What is required
From the page excerpt below, pull out everything from "Cache invalidation on" down to "potentially miss context.", word for word.

Graph expansion finds memories that wouldn't rank highly on semantic search but are connected through shared topics and entities. The billing integration memories mention "payment" more than "customer portal" — semantic search might rank them 150th. Graph expansion pulls them in because they share entities with the portal work.

This is the difference between a tool that searches harder and a tool that understands your knowledge graph.

5-Minute Cache TTL

We picked 5 minutes as the cache TTL because digest is often used in bursts. You ask for a project status, scan it, ask a follow-up question with slightly different parameters. That second query should be instant. After 5 minutes, you're probably doing something else, and stale results start to matter more than speed.

Cache invalidation on new memory creation means you never wait 5 minutes to see your latest work reflected. Write a memory, run the same digest, get the updated result immediately.

Use Cases

AI Agent Context Loading

Your AI coding assistant needs to understand the current state of a project:

mx memories digest --query "API v2 migration" --format llm | pbcopy

Paste the digest into your AI chat. The agent gets a complete, organized briefing instead of having to search multiple times and potentially miss context.

Monday Morning Standup Prep

You need to report what you worked on last week:

mx memories digest --query "my work" --recent 7d --digest-format status-report

One command. Complete summary. Completed items, in-progress work, blockers, next steps.

Project Handoff

A teammate is taking over your work. Give them the full context:

mx memories digest --query "checkout flow redesign" --digest-format narrative

Narrative format tells the story chronologically. They see what you tried first, what didn't work, why you pivoted, and where you landed.

Saved data entries:
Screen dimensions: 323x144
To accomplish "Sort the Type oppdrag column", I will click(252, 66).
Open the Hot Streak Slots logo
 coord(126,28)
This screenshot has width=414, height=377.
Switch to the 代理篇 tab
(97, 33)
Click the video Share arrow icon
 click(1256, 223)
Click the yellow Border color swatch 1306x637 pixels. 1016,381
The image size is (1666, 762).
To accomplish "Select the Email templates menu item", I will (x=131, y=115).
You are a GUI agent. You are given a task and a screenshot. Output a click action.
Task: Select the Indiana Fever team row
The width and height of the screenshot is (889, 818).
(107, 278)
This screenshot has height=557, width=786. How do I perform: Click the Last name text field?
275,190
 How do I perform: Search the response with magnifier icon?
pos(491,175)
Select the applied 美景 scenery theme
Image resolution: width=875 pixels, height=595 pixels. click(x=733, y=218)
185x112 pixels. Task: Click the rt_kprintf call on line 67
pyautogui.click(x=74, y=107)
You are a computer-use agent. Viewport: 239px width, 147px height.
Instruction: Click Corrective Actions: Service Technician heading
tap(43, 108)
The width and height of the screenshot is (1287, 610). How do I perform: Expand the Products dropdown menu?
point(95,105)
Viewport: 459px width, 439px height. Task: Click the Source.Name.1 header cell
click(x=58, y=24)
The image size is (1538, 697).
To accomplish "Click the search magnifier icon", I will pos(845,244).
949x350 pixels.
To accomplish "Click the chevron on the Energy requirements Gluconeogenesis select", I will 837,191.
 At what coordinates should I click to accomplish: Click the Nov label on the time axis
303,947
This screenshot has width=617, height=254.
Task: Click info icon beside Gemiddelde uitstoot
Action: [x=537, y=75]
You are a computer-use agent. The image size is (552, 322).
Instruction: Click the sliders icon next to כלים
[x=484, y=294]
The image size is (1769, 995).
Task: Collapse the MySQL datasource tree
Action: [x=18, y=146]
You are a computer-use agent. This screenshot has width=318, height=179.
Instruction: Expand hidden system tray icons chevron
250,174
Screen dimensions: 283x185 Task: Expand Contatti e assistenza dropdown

Exercise answer
Cache invalidation on new memory creation means you never wait 5 minutes to see your latest work reflected. Write a memory, run the same digest, get the updated result immediately.

Use Cases

AI Agent Context Loading

Your AI coding assistant needs to understand the current state of a project:

mx memories digest --query "API v2 migration" --format llm | pbcopy

Paste the digest into your AI chat. The agent gets a complete, organized briefing instead of having to search multiple times and potentially miss context.